- [SET EXERCISE]: Render the material from its start through the line containing "click(x=40, y=112)", both ends included, as a two-column CSV headed "task" and "target", with one row for each task. Put each task's text under "task" and its answer under "target", each in a single quoted field with line breaks replaced by spaces.

- [DATASET RECORDS]:
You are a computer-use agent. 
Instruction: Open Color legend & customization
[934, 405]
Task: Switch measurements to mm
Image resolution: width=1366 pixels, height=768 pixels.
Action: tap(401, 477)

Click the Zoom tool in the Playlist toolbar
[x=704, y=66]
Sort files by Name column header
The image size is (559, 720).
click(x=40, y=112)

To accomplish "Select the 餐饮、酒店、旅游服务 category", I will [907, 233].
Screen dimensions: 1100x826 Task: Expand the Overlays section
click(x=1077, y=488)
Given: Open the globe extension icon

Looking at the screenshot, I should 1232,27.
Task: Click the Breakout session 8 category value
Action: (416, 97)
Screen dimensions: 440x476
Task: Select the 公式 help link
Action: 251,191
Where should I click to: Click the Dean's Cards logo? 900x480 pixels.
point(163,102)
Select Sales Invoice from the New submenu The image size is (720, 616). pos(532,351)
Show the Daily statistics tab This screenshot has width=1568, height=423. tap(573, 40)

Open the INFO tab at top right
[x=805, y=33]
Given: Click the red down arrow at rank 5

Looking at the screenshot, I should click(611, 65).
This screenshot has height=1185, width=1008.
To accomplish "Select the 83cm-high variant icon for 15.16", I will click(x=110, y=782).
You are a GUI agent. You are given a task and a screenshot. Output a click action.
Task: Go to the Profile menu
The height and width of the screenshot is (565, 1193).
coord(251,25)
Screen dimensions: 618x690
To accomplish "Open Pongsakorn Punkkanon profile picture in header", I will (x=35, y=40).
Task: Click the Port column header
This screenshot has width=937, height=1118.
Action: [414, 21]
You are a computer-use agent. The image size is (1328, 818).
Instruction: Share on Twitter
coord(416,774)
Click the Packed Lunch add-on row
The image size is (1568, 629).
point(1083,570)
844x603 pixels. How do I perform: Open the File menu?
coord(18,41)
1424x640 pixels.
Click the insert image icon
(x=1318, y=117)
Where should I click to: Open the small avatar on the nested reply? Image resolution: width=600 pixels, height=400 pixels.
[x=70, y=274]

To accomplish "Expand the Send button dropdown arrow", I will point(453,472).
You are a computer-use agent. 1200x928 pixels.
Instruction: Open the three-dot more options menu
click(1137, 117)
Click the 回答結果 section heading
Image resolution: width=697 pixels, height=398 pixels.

- [WRITTEN ANSWER]:
task,target
"You are a computer-use agent. Instruction: Open Color legend & customization","[934, 405]"
"Task: Switch measurements to mm Image resolution: width=1366 pixels, height=768 pixels.","Action: tap(401, 477)"
"Click the Zoom tool in the Playlist toolbar","[x=704, y=66]"
"Sort files by Name column header The image size is (559, 720).","click(x=40, y=112)"